Nothing’s left that’s safe here now,

Nothing will bring you home
Nothing can bring us the peace we had in Grafton Street.
The first line and the verse melody returns, punctuated by loud plucked notes on the strings. The absence of the drums evokes a feeling of sparseness. On the third line the drums return as she tells us about "sitting up all night, waiting for any word", which means perhaps she was not able to sleep at nighttime because she was waiting for the hospital's call.

On the last verse the anaphora changes. The beginnings of the phrases morph from "No more..." to the more absolute "Nothing...". "Nothing's left that's safe here now / Nothing can bring you home", the speaker says. The speaker now feels afraid and alone in the world; she knows that she is now powerless in providing her father comfort and love. The speaker concludes the vocal portion of the song with one last reminiscence of the trips she spent with her father on Grafton Street.

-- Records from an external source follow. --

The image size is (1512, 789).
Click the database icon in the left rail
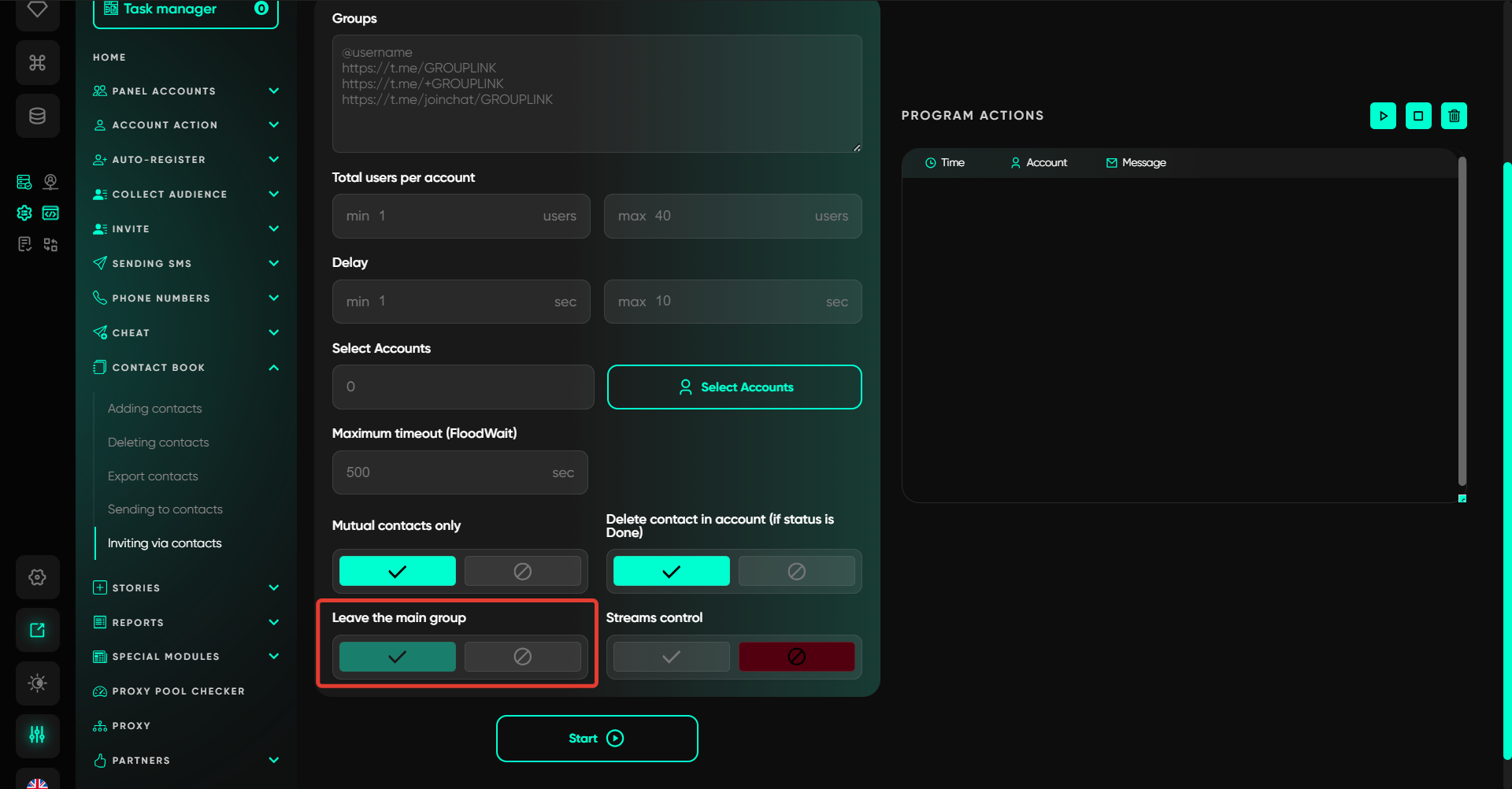click(x=37, y=116)
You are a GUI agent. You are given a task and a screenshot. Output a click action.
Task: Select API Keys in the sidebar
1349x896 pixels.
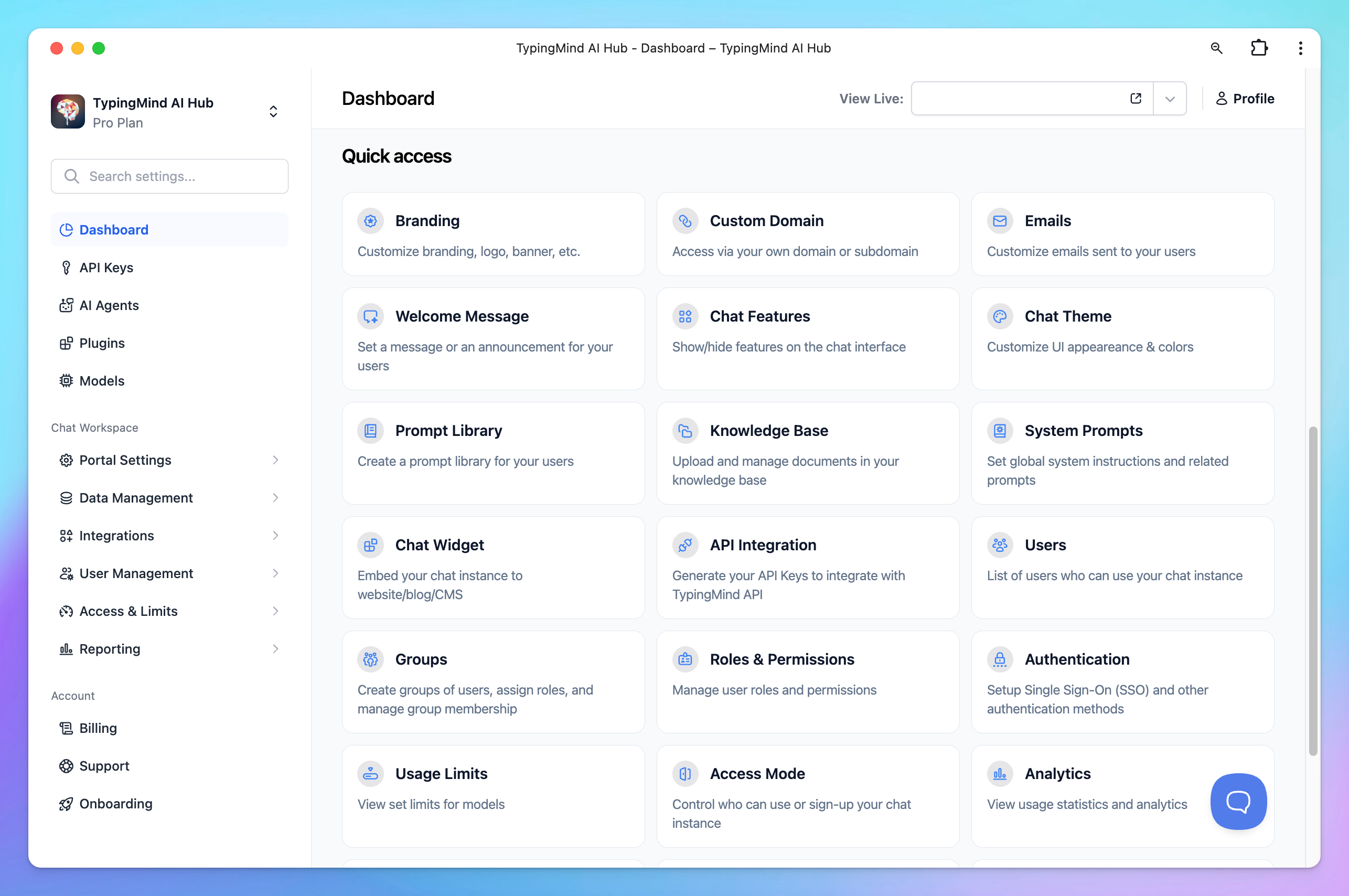click(x=106, y=268)
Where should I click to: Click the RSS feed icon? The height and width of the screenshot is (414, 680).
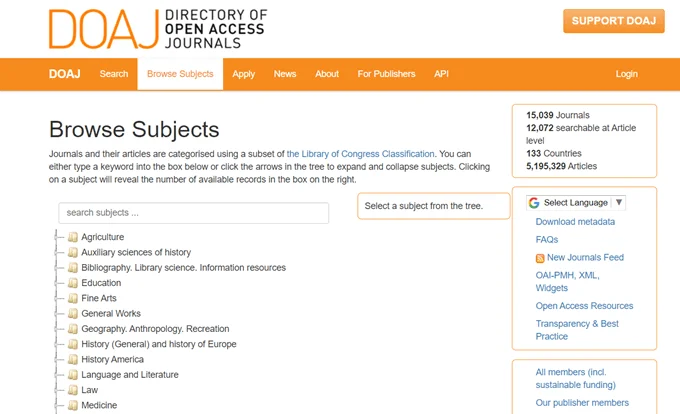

A long instrumental passage follows. At first, only strings and the drums can be heard, playing harmonies that reach lower and lower pitches. Then the recorder once again repeats its wandering melody, as the strings swell in response to it. Eventually, the drum fades. The strings and the recorder play together for a while; then the the strings die out one by one, leaving the recorder to play its final, haunting E.

One cannot help but think that had her father heard this wonderful and heartfelt tribute to him, he would've had the utmost pride in his daughter. This is without doubt one of the most poignant, poetic, and personal songs I have ever heard and I will carry its wisdom and sentiment with me when I grow up and inevitably experience some losses of my own.